(Data entries):
*-*-*
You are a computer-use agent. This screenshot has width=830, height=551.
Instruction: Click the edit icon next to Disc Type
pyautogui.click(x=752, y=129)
*-*-*
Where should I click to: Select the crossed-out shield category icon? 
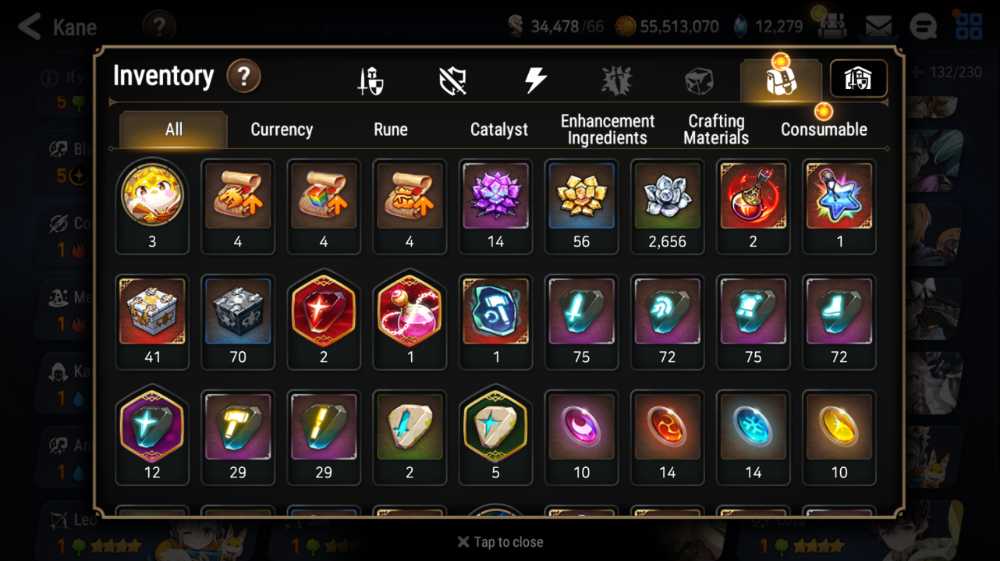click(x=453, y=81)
*-*-*
(What you should do):
Rewrite the items from the line containing "You are a computer-use" through the line containing "pyautogui.click(x=752, y=129)", inclusive, and nothing else. Keep the requests unchanged, and shift every coordinate in the answers by adding 13 to it.

(The reply):
You are a computer-use agent. This screenshot has width=830, height=551.
Instruction: Click the edit icon next to Disc Type
pyautogui.click(x=765, y=142)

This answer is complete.